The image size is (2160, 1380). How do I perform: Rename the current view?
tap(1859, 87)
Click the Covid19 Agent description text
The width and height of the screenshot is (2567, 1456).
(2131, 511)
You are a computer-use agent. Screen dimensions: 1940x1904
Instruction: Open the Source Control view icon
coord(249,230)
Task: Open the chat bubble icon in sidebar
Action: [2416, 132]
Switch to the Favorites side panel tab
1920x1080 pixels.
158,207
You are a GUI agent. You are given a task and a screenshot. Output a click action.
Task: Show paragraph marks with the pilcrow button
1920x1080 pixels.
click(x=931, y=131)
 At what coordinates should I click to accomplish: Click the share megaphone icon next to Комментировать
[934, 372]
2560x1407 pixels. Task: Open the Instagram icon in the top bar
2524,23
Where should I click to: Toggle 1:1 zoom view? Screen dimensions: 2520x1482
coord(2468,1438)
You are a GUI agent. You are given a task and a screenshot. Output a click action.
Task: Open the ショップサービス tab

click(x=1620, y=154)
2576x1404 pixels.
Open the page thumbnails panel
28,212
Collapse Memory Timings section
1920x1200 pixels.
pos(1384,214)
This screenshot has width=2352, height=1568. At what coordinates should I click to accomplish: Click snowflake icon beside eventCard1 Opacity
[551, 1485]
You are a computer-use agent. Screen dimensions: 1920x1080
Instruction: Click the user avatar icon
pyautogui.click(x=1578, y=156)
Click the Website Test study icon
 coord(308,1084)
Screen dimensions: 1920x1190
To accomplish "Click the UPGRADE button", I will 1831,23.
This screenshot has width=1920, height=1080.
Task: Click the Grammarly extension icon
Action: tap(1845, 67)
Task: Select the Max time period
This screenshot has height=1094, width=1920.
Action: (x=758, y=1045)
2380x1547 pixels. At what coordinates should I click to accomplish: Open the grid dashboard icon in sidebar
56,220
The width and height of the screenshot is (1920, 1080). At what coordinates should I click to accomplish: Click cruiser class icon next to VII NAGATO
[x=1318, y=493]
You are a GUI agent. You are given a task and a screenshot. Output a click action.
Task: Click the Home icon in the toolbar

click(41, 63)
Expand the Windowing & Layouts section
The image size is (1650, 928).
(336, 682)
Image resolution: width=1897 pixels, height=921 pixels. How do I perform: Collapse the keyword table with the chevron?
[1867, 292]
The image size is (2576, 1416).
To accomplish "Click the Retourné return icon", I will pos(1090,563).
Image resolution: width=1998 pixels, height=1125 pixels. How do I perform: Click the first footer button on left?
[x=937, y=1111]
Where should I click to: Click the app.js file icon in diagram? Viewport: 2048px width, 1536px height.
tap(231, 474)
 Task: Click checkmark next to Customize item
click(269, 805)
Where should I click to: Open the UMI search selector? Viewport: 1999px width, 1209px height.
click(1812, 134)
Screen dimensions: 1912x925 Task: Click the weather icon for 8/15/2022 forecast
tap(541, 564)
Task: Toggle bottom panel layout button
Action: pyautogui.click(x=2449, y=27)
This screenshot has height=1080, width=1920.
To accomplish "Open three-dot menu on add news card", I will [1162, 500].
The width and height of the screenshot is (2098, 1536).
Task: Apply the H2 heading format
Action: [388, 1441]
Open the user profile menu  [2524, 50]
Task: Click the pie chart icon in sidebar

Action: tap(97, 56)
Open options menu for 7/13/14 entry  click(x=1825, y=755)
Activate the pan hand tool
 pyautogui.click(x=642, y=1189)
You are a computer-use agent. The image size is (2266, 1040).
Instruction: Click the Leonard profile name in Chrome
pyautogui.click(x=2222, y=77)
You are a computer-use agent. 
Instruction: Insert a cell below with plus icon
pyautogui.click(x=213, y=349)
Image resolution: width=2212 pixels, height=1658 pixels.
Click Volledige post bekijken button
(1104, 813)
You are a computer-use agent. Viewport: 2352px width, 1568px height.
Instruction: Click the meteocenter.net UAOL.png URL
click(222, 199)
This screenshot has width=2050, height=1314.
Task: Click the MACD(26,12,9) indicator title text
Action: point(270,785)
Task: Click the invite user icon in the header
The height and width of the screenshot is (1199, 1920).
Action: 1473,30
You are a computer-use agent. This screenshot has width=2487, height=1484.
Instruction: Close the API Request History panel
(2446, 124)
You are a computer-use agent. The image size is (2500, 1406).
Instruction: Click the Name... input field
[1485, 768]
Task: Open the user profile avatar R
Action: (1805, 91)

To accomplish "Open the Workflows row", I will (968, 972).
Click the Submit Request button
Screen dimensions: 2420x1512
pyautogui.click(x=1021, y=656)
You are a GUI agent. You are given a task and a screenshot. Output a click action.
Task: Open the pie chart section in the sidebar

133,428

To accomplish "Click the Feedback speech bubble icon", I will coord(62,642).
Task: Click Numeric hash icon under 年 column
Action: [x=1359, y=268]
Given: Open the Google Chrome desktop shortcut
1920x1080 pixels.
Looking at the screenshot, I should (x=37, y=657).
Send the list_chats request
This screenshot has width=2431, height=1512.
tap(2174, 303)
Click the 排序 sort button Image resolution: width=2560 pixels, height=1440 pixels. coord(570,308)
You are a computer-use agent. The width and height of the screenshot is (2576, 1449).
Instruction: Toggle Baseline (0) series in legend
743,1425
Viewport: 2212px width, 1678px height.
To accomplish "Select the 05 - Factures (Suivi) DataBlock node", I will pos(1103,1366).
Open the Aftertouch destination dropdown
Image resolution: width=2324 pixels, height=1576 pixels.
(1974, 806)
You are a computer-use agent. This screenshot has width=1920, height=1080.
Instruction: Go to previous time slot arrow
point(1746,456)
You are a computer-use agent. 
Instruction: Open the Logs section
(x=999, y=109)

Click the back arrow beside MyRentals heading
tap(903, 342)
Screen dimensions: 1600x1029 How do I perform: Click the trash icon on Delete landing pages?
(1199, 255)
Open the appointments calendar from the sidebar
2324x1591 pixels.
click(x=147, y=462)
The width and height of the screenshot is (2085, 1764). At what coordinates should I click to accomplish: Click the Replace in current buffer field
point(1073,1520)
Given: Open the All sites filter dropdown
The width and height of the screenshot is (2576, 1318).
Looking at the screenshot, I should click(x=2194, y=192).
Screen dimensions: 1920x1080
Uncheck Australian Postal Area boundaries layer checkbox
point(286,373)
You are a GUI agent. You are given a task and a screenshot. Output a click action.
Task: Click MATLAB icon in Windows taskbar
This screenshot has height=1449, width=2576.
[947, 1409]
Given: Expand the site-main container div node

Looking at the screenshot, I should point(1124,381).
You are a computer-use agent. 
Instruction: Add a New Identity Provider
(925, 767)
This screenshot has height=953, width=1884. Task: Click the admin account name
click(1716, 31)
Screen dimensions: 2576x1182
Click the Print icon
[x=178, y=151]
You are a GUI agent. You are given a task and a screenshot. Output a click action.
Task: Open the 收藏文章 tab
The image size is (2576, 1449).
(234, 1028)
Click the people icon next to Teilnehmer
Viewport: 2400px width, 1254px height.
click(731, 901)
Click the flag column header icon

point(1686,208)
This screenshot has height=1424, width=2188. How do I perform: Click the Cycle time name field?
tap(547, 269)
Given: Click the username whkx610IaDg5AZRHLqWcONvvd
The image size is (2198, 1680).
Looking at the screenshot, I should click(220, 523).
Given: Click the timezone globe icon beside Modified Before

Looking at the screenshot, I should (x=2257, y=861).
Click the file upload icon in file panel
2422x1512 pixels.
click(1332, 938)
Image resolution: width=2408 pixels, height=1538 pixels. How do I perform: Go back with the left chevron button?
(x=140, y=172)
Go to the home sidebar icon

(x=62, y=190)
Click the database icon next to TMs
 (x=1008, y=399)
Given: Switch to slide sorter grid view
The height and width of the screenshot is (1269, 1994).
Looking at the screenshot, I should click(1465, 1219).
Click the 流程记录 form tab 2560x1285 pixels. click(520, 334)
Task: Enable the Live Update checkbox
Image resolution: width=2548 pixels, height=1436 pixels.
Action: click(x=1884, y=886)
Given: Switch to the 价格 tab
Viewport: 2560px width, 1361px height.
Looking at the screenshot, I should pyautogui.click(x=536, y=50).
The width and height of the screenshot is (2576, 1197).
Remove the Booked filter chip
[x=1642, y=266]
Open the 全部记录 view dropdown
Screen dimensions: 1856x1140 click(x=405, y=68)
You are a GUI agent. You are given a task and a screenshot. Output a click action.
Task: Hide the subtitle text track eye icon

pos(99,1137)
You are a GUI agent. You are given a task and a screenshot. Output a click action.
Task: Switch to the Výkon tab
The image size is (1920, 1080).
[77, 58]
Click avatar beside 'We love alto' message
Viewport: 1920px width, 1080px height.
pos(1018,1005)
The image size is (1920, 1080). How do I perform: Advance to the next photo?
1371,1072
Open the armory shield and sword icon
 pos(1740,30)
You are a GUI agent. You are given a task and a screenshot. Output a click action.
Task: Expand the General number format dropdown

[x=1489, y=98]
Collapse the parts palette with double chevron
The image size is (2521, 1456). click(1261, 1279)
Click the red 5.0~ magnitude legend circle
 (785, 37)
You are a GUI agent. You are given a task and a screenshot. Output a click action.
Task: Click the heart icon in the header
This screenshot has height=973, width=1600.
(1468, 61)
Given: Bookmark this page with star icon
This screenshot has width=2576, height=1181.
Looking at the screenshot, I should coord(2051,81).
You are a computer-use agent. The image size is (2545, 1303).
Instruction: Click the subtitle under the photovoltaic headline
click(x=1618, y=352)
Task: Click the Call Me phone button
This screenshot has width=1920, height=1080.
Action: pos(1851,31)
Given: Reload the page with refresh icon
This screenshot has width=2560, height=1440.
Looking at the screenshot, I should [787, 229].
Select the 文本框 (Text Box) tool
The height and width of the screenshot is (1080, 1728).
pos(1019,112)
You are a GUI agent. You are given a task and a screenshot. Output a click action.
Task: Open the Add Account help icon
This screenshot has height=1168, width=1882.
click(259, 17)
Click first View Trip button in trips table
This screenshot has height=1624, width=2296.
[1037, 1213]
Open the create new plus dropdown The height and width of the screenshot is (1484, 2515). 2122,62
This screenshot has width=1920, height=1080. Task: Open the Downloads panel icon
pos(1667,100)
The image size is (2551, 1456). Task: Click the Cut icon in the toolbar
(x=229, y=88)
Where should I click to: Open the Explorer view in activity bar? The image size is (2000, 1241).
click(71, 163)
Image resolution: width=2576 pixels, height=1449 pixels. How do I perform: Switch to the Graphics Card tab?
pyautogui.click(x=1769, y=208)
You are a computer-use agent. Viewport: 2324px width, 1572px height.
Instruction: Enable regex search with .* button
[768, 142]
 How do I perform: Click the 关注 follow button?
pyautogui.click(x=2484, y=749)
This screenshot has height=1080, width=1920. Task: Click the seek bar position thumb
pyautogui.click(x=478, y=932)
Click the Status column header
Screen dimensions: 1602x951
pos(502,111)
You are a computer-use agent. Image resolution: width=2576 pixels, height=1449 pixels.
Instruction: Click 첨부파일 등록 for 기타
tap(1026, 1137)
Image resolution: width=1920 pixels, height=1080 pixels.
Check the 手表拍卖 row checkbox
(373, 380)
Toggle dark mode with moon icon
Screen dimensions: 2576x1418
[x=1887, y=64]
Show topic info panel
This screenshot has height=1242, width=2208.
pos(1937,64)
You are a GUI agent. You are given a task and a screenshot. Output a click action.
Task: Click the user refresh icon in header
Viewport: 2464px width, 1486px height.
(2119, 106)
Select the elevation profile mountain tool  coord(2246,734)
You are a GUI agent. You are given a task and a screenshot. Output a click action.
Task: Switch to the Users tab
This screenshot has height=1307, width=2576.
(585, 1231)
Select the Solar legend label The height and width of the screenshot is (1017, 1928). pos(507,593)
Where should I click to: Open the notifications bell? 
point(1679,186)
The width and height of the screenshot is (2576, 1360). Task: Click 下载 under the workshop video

- - -

Task to complete -
Within the data above, the lines from the one with "Task: Open the 收藏文章 tab" to the one with "Given: Click the username" must be repeated exactly; no other line belongs in the answer.

Expected answer -
Task: Open the 收藏文章 tab
The image size is (2576, 1449).
(234, 1028)
Click the people icon next to Teilnehmer
Viewport: 2400px width, 1254px height.
click(731, 901)
Click the flag column header icon

point(1686,208)
This screenshot has height=1424, width=2188. How do I perform: Click the Cycle time name field?
tap(547, 269)
Given: Click the username whkx610IaDg5AZRHLqWcONvvd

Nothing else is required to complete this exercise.